*** Extracted material Section Begins ***

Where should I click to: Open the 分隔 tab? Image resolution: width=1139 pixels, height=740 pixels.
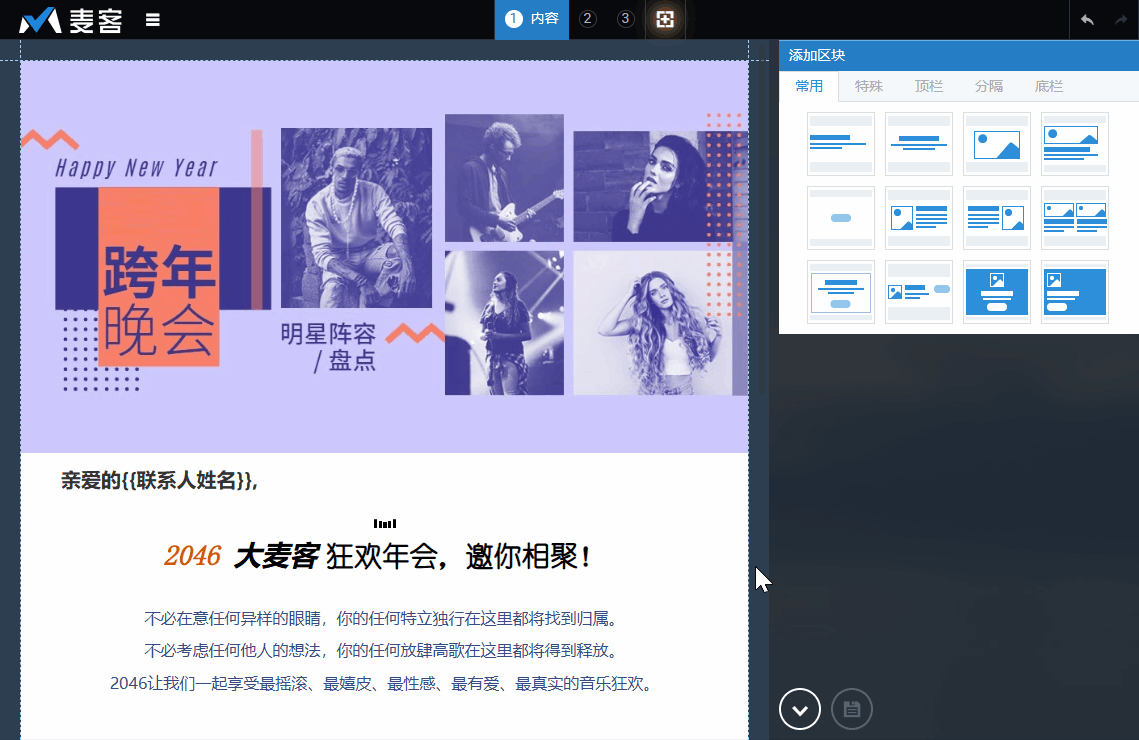click(x=989, y=87)
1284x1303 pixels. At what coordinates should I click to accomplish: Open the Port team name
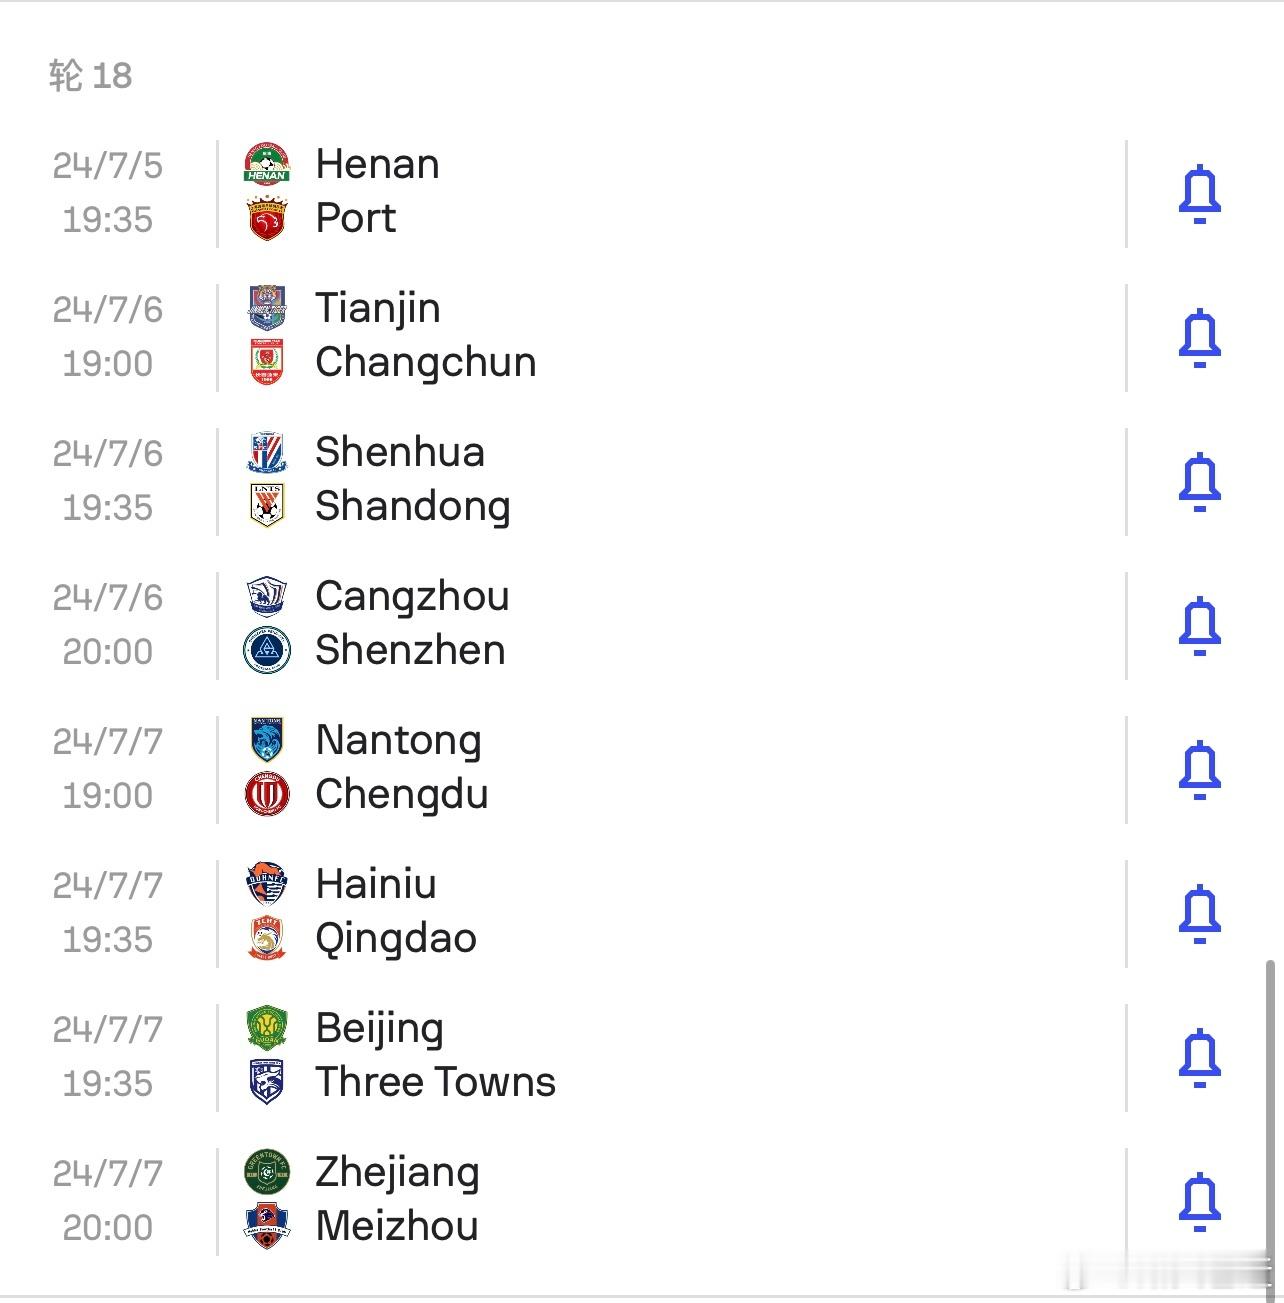point(355,218)
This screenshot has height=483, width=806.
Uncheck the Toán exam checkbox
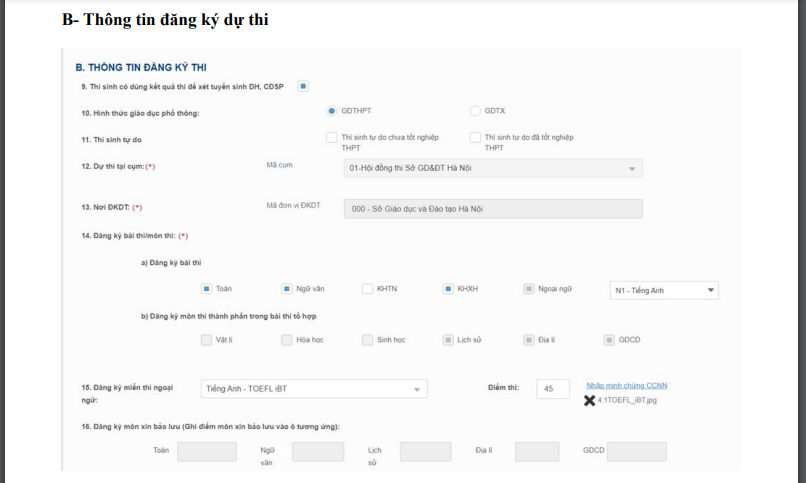click(x=207, y=289)
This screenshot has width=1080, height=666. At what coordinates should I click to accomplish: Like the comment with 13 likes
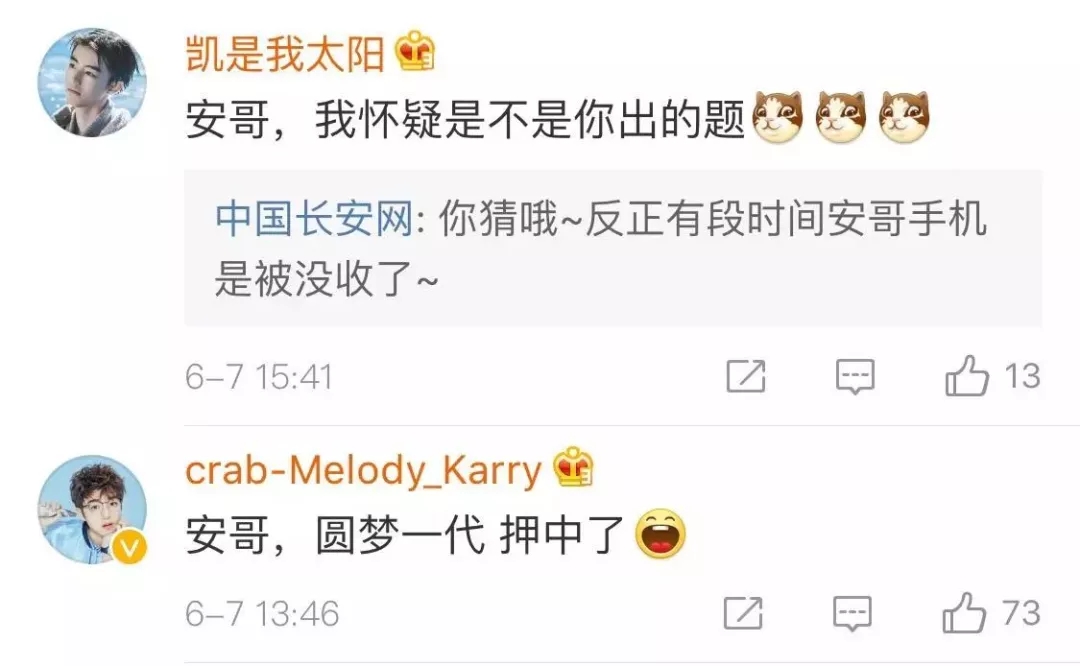click(967, 376)
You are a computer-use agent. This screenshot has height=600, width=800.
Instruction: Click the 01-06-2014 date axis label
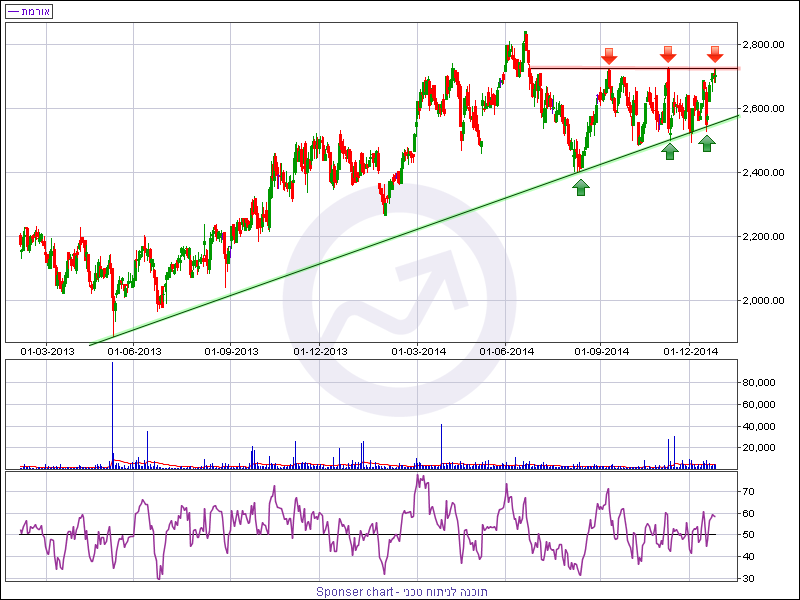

*** Extracted material Section Ends ***

**Description of the task**
Omit the pictures, then output the rest of the listing exactly.

**Task output**
Where should I click to: Open the 分隔 tab? Image resolution: width=1139 pixels, height=740 pixels.
click(x=989, y=87)
1284x1303 pixels. At what coordinates should I click to accomplish: Open the Port team name
point(355,218)
This screenshot has height=483, width=806.
Uncheck the Toán exam checkbox
click(x=207, y=289)
This screenshot has width=1080, height=666. At what coordinates should I click to accomplish: Like the comment with 13 likes
click(967, 376)
You are a computer-use agent. This screenshot has height=600, width=800.
Instruction: Click the 01-06-2014 date axis label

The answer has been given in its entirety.